**EXTRACT:**
——
The Atmashatakam (, ), also known as Nirvanashatkam  (निर्वाणषट्कम्, ), is a non-dualistic (advaita) composition consisting of 6 verses or ślokas, attributed to the Hindu exegete Adi Shankara summarizing the basic teachings of Advaita Vedanta, or the Hindu teachings of non-dualism.

Etymology
"Ātma" is the True Self. "Nirvāṇa" is complete equanimity, peace, tranquility, freedom and joy. "Shatkam" means "six" or "consisting of six."

Origin
It is said that when Ādi Śaṅkara was a young boy of eight and wandering near River Narmada, seeking to find his guru, he encountered the seer Govinda Bhagavatpada who asked him, "Who are you?" The boy answered with these stanzas, and Swami Govindapada accepted Ādi Śaṅkara as his disciple. The verses are said to be valued to progress in contemplation practices that lead to Self-Realization.

Text 
The text is as follows:

I am not mind, nor intellect, nor ego, nor the reflections of inner self (citta).
I am not the five senses.
I am beyond that.
I am not the seven elements or the five sheaths (pañca-kośa).
I am indeed, That eternal knowing and bliss, the auspicious (Śivam), pure consciousness.

Neither can I be termed as energy (prāṇa), 
nor five types of breath (vāyus - Prāṇa, Apāna, Vyāna, Udāna, Samāna),
nor the seven material essences,
nor the five sheaths (pañca-kośa).
——
**SUPPLIED INFORMATION:**
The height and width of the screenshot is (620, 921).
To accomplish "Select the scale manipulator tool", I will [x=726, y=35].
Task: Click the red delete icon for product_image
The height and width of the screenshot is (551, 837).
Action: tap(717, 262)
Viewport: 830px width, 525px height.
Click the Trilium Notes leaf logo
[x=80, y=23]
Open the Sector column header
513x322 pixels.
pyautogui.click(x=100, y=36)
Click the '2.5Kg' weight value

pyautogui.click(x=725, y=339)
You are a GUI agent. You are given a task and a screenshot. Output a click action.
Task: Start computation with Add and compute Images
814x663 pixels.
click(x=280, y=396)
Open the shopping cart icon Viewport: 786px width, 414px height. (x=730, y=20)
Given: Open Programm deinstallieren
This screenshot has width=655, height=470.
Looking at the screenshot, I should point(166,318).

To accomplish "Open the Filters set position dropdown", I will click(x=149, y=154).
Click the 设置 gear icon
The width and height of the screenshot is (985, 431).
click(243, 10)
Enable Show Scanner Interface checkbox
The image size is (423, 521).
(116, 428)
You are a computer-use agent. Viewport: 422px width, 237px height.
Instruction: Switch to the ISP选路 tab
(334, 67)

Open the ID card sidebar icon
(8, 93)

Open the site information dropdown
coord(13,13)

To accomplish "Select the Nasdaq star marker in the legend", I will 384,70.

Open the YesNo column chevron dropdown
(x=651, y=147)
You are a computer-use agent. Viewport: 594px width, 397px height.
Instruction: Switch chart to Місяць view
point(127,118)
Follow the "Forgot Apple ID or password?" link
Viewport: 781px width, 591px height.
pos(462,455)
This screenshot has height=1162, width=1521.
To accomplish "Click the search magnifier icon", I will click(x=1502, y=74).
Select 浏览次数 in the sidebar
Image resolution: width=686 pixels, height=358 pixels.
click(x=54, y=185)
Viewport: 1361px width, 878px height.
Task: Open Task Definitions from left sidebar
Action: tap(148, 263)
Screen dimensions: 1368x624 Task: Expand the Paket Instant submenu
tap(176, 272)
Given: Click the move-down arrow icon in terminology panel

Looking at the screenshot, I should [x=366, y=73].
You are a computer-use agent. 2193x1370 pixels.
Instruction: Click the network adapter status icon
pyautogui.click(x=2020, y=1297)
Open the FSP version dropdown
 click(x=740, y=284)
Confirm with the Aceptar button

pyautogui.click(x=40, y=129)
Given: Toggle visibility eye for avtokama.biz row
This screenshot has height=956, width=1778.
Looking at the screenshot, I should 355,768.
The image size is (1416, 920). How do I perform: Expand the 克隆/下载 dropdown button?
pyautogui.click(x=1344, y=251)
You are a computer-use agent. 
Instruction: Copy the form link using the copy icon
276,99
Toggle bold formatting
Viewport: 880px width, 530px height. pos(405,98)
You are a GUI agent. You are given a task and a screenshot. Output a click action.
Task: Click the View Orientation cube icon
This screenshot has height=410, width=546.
——
**WHAT THIS TASK INVOLVES:** According to the Atmashatakam extract, whom did the young Ādi Śaṅkara encounter while wandering near the River Narmada? The items above come from a source unrelated to the Atmashatakam extract.

**THE SOLUTION:** The seer Govinda Bhagavatpada.